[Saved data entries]
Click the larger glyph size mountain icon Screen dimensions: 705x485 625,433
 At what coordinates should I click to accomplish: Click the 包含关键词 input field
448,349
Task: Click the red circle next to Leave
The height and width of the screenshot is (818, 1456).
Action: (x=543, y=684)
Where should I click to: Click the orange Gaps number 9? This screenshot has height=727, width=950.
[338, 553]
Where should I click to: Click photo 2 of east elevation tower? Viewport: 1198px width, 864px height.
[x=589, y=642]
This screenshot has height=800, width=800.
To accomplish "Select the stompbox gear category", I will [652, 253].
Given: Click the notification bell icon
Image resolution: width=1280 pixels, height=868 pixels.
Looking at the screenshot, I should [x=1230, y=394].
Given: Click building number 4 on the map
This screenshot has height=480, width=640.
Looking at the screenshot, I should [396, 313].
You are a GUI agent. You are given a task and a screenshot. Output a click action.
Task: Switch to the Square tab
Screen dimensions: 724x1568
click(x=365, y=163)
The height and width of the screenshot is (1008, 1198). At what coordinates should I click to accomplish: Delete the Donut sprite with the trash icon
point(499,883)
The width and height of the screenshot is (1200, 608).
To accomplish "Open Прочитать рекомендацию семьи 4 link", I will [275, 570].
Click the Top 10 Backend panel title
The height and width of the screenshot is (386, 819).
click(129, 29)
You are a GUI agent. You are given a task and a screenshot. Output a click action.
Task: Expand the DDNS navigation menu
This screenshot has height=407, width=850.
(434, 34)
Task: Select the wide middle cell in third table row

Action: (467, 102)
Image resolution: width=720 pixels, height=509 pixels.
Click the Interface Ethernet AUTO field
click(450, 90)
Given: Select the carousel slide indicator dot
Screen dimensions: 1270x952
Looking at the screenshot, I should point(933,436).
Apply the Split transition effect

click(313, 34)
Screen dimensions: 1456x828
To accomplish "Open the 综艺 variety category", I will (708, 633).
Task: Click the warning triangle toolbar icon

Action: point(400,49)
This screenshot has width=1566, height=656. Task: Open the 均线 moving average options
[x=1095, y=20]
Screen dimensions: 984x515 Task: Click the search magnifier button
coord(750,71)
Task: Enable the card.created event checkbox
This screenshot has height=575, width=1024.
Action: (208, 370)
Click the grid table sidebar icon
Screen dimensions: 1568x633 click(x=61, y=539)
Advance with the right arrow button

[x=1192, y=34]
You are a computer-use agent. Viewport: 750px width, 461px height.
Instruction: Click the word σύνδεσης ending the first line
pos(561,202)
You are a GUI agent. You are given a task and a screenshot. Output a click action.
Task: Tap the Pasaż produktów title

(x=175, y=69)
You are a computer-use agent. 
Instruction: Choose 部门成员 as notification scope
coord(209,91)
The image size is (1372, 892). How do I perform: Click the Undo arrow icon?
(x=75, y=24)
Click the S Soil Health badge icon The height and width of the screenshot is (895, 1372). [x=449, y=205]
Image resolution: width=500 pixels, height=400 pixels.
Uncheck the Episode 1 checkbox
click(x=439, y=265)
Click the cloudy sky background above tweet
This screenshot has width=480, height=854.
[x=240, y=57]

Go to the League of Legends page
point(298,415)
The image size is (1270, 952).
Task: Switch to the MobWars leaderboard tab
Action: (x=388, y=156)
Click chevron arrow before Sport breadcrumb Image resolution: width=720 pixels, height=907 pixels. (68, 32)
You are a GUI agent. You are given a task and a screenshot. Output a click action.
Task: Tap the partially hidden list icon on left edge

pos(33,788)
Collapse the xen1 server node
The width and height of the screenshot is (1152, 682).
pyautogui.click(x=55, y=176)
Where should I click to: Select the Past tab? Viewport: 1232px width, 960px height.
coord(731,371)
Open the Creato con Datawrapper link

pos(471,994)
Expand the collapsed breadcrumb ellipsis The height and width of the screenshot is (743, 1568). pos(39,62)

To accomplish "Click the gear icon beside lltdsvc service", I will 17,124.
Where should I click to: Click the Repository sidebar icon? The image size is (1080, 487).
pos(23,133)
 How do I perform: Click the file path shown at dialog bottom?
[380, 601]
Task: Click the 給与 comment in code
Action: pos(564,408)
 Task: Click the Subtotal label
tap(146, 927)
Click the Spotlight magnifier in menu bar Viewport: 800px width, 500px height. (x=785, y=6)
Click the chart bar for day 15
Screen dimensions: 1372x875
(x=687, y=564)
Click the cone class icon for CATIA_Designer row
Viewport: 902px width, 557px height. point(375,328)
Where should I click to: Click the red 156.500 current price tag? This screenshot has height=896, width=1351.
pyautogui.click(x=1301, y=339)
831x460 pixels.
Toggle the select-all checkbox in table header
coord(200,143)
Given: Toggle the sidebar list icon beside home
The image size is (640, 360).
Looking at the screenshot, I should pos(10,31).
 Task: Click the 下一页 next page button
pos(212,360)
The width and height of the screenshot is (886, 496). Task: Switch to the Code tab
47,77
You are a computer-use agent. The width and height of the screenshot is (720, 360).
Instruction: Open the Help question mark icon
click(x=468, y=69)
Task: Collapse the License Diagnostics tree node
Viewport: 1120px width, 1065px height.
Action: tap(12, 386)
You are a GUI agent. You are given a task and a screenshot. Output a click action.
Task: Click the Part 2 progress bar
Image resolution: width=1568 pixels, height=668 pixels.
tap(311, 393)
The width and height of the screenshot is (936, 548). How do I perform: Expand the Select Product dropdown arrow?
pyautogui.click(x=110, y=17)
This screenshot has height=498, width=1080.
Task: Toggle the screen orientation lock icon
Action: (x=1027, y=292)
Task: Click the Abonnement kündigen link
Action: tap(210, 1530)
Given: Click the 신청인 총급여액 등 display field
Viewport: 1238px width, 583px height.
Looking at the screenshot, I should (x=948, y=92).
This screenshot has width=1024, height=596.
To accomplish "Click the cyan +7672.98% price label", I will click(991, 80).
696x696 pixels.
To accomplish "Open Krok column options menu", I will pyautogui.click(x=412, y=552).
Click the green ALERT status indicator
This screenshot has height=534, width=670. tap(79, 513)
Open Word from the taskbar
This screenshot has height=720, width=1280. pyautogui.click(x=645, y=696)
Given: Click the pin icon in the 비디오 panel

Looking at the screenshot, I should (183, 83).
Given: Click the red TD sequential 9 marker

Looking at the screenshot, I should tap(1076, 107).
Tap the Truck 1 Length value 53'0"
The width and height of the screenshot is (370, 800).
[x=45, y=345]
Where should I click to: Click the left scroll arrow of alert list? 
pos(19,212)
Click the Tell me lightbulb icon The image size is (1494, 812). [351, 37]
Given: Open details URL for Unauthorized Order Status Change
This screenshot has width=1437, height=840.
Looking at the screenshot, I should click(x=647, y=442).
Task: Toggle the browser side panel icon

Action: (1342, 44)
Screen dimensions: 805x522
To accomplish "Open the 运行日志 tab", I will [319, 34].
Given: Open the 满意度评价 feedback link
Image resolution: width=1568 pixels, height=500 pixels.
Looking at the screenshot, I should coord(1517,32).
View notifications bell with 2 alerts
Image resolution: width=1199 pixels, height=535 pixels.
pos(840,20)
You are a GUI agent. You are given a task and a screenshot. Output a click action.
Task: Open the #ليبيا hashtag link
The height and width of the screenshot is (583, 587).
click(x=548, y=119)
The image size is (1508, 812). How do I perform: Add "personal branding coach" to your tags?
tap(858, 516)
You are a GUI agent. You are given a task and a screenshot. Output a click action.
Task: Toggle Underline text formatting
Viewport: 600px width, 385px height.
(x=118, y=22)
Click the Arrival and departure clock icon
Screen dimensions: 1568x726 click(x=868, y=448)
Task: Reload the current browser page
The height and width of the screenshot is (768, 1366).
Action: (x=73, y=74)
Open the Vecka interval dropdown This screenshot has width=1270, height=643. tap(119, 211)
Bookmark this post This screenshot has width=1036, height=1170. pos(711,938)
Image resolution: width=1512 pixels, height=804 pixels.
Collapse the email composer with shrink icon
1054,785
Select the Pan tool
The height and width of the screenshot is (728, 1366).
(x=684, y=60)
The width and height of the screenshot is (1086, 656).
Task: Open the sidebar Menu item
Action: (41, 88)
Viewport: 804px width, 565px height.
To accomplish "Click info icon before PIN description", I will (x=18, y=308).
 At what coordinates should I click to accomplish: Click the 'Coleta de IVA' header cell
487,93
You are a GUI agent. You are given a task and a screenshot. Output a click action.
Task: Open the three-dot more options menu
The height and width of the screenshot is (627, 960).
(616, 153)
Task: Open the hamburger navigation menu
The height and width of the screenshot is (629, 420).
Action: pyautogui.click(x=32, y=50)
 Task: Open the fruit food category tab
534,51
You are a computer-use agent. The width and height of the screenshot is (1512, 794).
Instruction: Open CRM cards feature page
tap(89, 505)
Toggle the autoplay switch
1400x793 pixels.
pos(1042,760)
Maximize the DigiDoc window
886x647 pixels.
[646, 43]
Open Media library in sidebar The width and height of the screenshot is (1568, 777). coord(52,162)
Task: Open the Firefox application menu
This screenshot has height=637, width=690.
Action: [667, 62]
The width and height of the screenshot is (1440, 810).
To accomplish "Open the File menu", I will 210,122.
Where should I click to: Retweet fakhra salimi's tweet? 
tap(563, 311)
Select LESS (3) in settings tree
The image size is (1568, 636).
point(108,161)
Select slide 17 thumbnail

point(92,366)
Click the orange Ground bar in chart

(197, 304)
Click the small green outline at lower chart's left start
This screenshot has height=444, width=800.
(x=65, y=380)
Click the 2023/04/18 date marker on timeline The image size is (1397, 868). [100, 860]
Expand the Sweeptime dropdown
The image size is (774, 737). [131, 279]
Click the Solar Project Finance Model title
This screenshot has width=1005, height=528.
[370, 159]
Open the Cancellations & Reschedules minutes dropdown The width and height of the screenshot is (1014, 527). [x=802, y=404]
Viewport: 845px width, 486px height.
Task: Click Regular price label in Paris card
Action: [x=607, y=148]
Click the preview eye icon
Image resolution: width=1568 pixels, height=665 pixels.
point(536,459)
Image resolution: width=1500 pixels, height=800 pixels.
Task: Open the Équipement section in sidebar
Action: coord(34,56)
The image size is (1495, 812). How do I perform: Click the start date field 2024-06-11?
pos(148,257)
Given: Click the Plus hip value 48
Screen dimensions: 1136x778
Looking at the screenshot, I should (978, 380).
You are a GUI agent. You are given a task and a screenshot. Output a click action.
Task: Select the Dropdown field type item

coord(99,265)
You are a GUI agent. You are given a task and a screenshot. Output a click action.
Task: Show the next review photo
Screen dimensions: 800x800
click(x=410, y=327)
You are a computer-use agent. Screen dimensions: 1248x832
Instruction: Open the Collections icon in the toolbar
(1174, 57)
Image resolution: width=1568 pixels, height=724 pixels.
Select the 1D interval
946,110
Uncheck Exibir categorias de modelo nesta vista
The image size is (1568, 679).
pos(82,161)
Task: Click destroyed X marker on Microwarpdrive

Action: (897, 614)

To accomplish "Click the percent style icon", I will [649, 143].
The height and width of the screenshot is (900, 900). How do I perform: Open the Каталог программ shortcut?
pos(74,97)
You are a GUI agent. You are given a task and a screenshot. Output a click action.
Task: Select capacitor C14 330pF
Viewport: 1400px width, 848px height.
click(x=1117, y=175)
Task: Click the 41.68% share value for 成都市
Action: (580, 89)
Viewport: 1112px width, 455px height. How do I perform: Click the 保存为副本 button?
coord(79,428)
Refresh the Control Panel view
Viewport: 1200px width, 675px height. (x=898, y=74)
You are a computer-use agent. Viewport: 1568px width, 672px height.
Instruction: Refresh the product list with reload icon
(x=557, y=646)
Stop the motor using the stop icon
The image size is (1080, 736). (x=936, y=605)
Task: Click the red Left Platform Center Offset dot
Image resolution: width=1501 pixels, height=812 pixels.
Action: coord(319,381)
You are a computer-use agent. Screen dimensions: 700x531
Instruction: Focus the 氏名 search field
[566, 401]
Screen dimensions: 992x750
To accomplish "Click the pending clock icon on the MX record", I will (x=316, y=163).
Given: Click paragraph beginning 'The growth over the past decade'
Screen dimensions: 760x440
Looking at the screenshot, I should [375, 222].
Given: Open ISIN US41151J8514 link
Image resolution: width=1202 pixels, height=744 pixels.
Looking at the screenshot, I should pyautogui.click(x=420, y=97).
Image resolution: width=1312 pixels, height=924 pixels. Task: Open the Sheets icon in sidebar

**ASSIGNMENT**. From the data above, output only the lines between the line containing "Where should I click to: Click the red" and the line containing "Given: Toggle the", inclusive, exactly as written.

**ANSWER FOR THIS EXERCISE**.
Where should I click to: Click the red 156.500 current price tag? This screenshot has height=896, width=1351.
pyautogui.click(x=1301, y=339)
831x460 pixels.
Toggle the select-all checkbox in table header
coord(200,143)
Given: Toggle the sidebar list icon beside home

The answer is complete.